* [What is needed]:
Please give every record below again exactly, and keep the pictures out.

* [Supplied material]:
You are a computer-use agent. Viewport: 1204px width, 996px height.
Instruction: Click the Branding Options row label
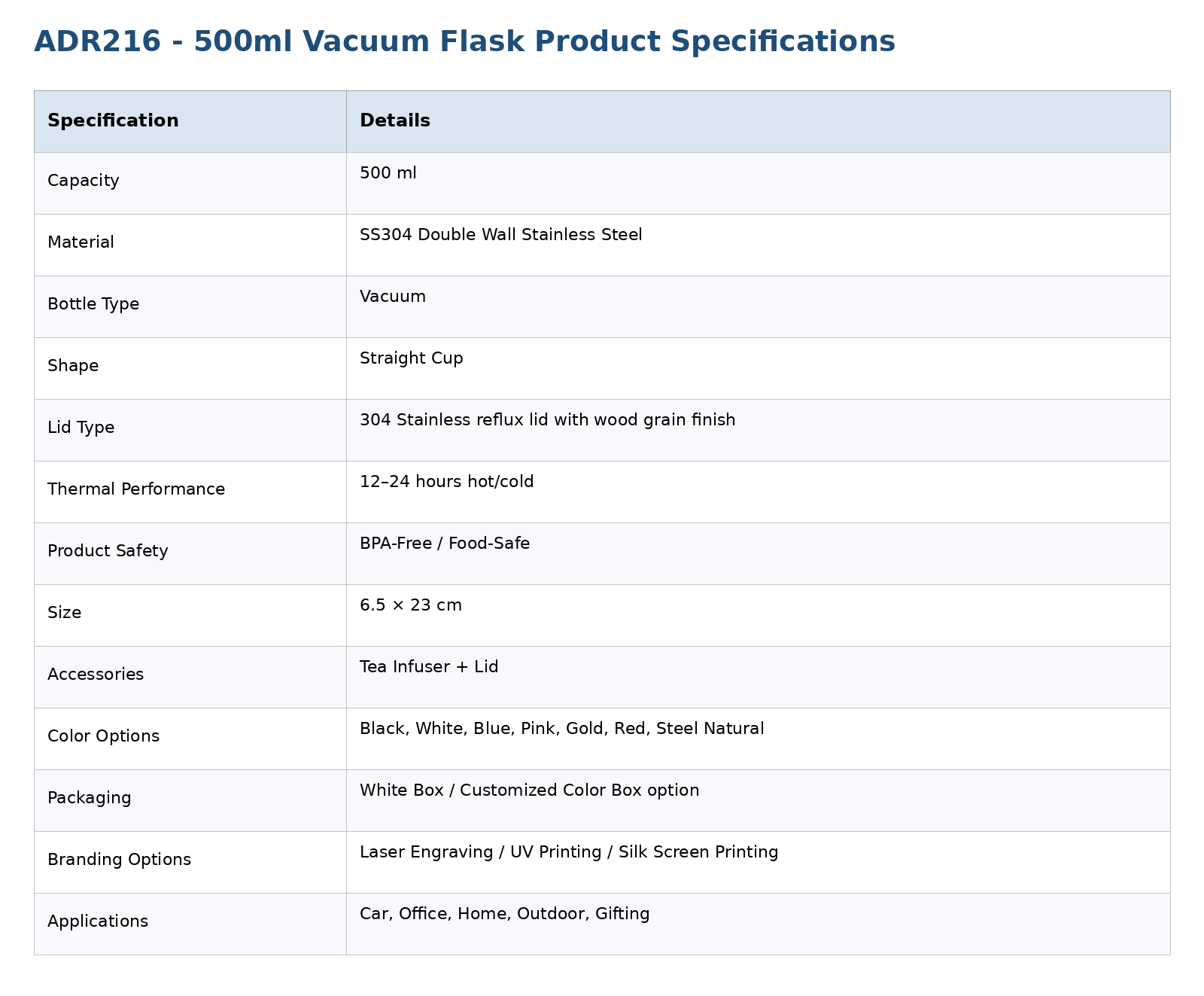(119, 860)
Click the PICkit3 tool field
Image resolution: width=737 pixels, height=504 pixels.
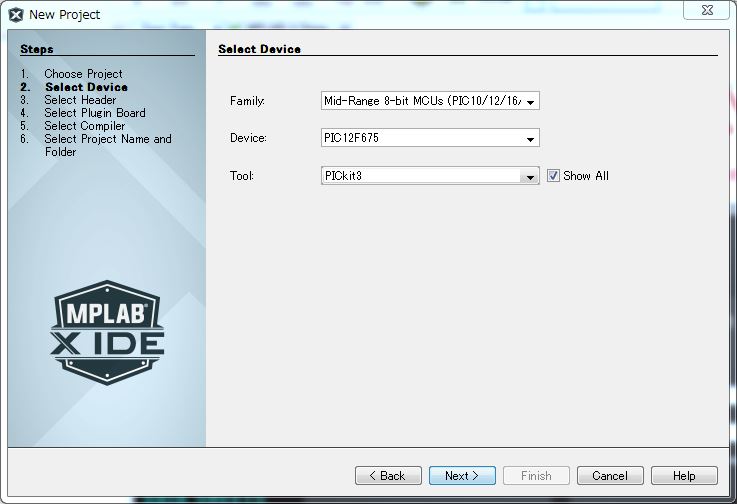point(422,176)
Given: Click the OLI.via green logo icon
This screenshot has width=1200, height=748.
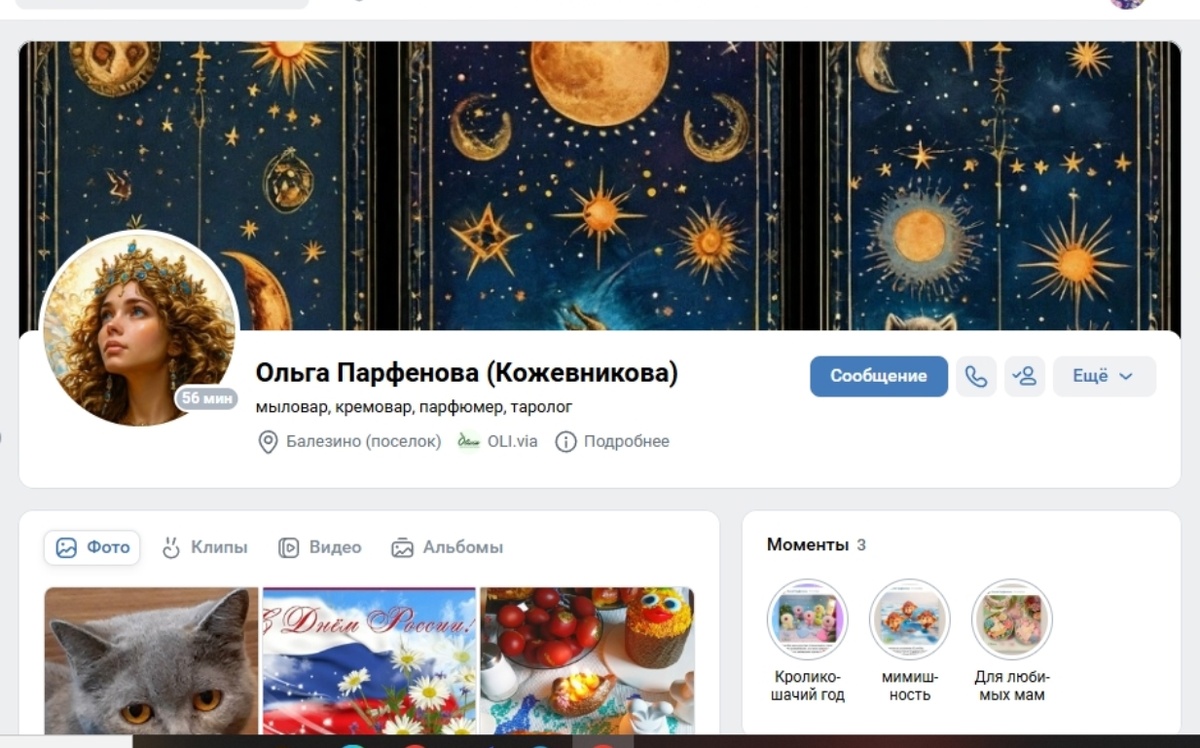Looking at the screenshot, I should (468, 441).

* [Result of this task]:
You are a computer-use agent. Viewport: 1204px width, 996px height.
Instruction: Click the Branding Options row label
(119, 860)
Click the PICkit3 tool field
Image resolution: width=737 pixels, height=504 pixels.
point(422,176)
Given: Click the OLI.via green logo icon
This screenshot has width=1200, height=748.
Looking at the screenshot, I should (468, 441).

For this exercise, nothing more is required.